* STATED GOAL
Rewrite the rows below, switching every "Instruction" to "Command" and leaving everything else the same.

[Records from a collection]
####

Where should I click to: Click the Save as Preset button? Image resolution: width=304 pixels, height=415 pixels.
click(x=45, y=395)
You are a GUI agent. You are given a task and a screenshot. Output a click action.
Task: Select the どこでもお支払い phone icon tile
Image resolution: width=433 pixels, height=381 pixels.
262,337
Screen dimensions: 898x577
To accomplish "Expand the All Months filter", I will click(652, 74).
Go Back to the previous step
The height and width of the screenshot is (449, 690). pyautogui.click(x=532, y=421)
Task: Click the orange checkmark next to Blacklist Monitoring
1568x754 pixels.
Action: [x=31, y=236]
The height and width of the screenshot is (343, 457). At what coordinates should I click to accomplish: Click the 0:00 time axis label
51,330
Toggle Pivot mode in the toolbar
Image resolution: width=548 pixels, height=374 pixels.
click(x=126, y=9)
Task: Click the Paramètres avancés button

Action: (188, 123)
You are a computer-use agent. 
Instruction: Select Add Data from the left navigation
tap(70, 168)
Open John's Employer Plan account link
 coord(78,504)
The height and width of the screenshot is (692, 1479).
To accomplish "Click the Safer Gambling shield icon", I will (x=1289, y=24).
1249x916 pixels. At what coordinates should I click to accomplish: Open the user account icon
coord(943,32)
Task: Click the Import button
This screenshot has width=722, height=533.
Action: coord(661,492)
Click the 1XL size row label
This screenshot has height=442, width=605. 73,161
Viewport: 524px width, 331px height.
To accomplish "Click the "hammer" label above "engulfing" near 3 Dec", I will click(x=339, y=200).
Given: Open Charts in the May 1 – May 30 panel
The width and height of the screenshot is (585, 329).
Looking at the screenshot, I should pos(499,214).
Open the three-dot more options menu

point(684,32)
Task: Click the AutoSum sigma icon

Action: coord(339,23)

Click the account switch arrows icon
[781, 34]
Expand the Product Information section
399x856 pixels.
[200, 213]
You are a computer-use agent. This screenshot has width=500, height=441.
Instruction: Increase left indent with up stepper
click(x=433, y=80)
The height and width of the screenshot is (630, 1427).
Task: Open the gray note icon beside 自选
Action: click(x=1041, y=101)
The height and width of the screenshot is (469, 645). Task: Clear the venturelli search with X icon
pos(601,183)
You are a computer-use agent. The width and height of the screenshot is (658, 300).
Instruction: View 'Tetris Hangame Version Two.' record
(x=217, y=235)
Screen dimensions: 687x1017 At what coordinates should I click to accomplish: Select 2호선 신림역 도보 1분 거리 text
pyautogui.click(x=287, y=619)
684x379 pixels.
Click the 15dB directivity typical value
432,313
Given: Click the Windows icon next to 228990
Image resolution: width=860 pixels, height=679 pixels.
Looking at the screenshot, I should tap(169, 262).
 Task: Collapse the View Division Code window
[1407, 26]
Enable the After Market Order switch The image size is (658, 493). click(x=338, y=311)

####

* ANSWER FOR THIS EXERCISE
Where should I click to: Click the Save as Preset button? Image resolution: width=304 pixels, height=415 pixels.
click(x=45, y=395)
You are a GUI agent. You are given a task and a screenshot. Output a click action.
Task: Select the どこでもお支払い phone icon tile
Image resolution: width=433 pixels, height=381 pixels.
262,337
Screen dimensions: 898x577
To accomplish "Expand the All Months filter", I will click(652, 74).
Go Back to the previous step
The height and width of the screenshot is (449, 690). pyautogui.click(x=532, y=421)
Task: Click the orange checkmark next to Blacklist Monitoring
1568x754 pixels.
Action: [x=31, y=236]
The height and width of the screenshot is (343, 457). At what coordinates should I click to accomplish: Click the 0:00 time axis label
51,330
Toggle Pivot mode in the toolbar
Image resolution: width=548 pixels, height=374 pixels.
click(x=126, y=9)
Task: Click the Paramètres avancés button

Action: (188, 123)
You are a computer-use agent. 
Command: Select Add Data from the left navigation
tap(70, 168)
Open John's Employer Plan account link
 coord(78,504)
The height and width of the screenshot is (692, 1479).
To accomplish "Click the Safer Gambling shield icon", I will (x=1289, y=24).
1249x916 pixels. At what coordinates should I click to accomplish: Open the user account icon
coord(943,32)
Task: Click the Import button
This screenshot has width=722, height=533.
Action: coord(661,492)
Click the 1XL size row label
This screenshot has height=442, width=605. 73,161
Viewport: 524px width, 331px height.
To accomplish "Click the "hammer" label above "engulfing" near 3 Dec", I will click(x=339, y=200).
Given: Open Charts in the May 1 – May 30 panel
The width and height of the screenshot is (585, 329).
Looking at the screenshot, I should pos(499,214).
Open the three-dot more options menu

point(684,32)
Task: Click the AutoSum sigma icon

Action: coord(339,23)

Click the account switch arrows icon
[781, 34]
Expand the Product Information section
399x856 pixels.
[200, 213]
You are a computer-use agent. This screenshot has width=500, height=441.
Command: Increase left indent with up stepper
click(x=433, y=80)
The height and width of the screenshot is (630, 1427).
Task: Open the gray note icon beside 自选
Action: click(x=1041, y=101)
The height and width of the screenshot is (469, 645). Task: Clear the venturelli search with X icon
pos(601,183)
You are a computer-use agent. The width and height of the screenshot is (658, 300).
Command: View 'Tetris Hangame Version Two.' record
(x=217, y=235)
Screen dimensions: 687x1017 At what coordinates should I click to accomplish: Select 2호선 신림역 도보 1분 거리 text
pyautogui.click(x=287, y=619)
684x379 pixels.
Click the 15dB directivity typical value
432,313
Given: Click the Windows icon next to 228990
Image resolution: width=860 pixels, height=679 pixels.
Looking at the screenshot, I should tap(169, 262).
 Task: Collapse the View Division Code window
[1407, 26]
Enable the After Market Order switch The image size is (658, 493). click(x=338, y=311)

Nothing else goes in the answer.